BAKU: "Year after year, COP after COP, we keep discussing what needs to be done without addressing how it is to be done," said Leena Nandan, deputy leader of the Indian delegation at COP29 and secretary of the Union Environment Ministry.
Talking at an open-ended 'Qurultay' summit convened by the COP29 presidency after it released a set of decision draft texts, including the one on the New Collective Quantified Goal (NCQG), Nandan said the climate talks began with a clear focus on enablement through the NCQG.
"However, as we approach the conclusion, we see a troubling shift towards mitigation without the corresponding means of implementation. This is unacceptable. Mitigation ambitions are meaningless without the financial support to make them a reality on the ground."
The NCQG must reflect finance as the critical enabler for developing nations to formulate and implement their ambitious Nationally Determined Contributions (NDCs). This requires specificity—on structure, quantum, quality, timeframes, access, transparency, and review.
"We demand a mobilisation goal of USD 1.3 trillion, with at least USD 600 billion in grants or grant-equivalent resources. Proposals to expand the contributor base, introduce macroeconomic and fiscal conditionalities, or push for carbon pricing and private sector-driven investment flows are contrary to the NCQG mandate. This goal is about financial support, not an investment target," Nandan said.
India also said climate action in developing countries must remain country-driven, aligned with national priorities and circumstances, and rooted in sustainable development goals and poverty eradication.

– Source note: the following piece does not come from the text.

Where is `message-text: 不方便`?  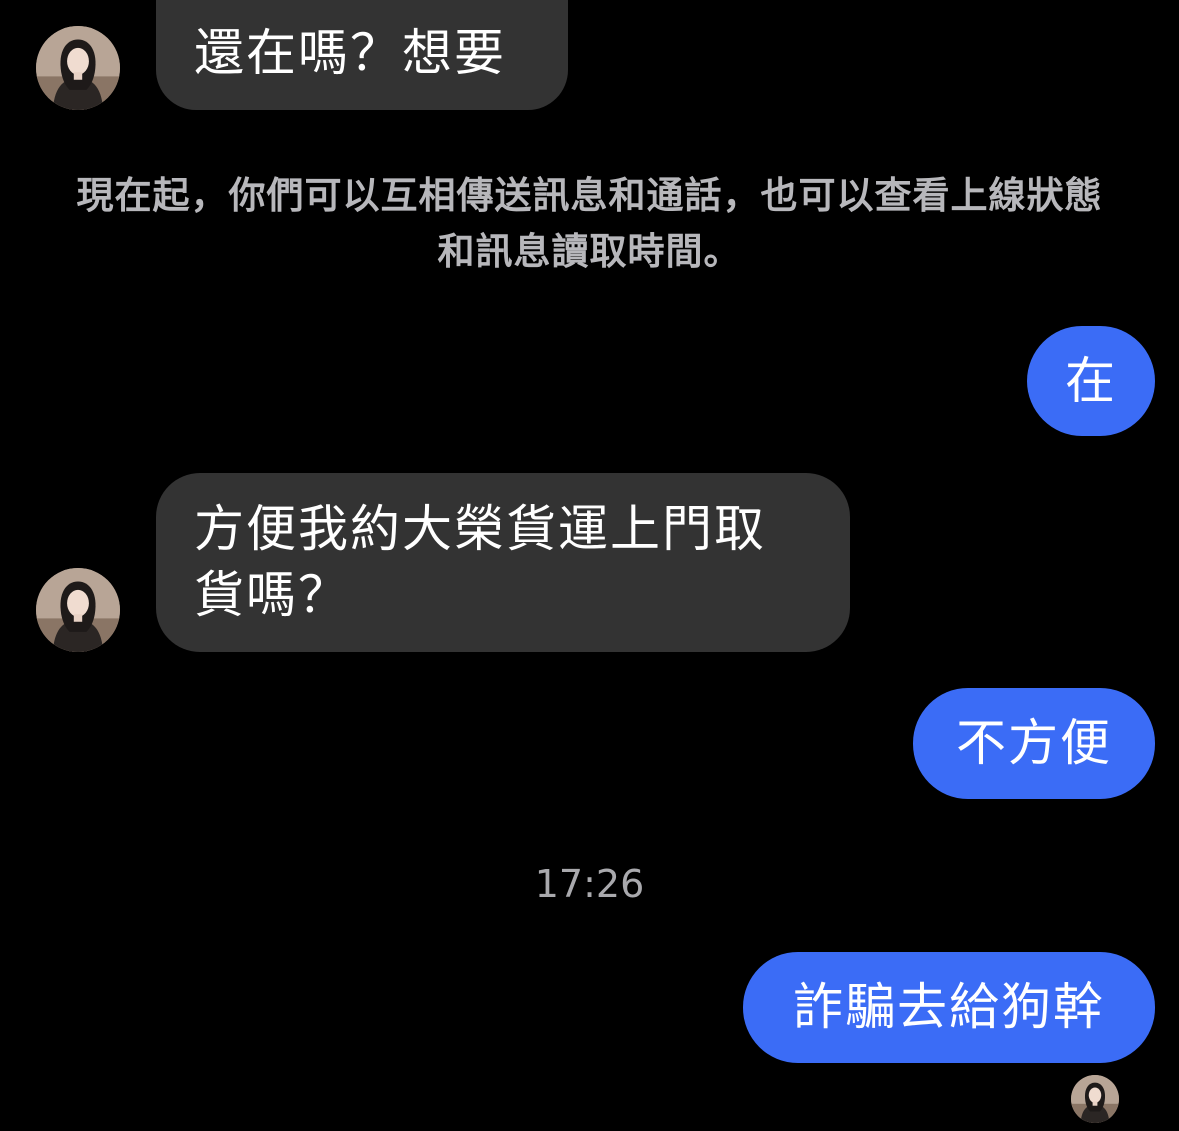 message-text: 不方便 is located at coordinates (1034, 743).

In mitigation, India said it rejects the prescriptive approach in the draft. Introducing targets for 2030, 2035, and 2050 in a manner that shifts responsibility onto developing nations while ignoring the historical emissions of Annex I countries creates a crisis of climate leadership.
"Annex I parties must shoulder their obligations. Their emissions continue to rise, and they have yet to close the pre-2020 mitigation gap. The draft text unacceptably reinterprets our shared understanding. Transitioning must begin globally, with developed countries taking the lead in mitigation and ensuring means of implementation for developing countries. Domestic transitions in developing nations cannot succeed when constrained by the inaction of developed countries," India said in its statement.
"If we fail to achieve a meaningful outcome here, we fail in our fight against climate change. Developed countries have a clear responsibility to fulfill their commitments and provide the finance necessary for developing countries to act. Climate justice and the survival of millions depend on it,” Nandan said.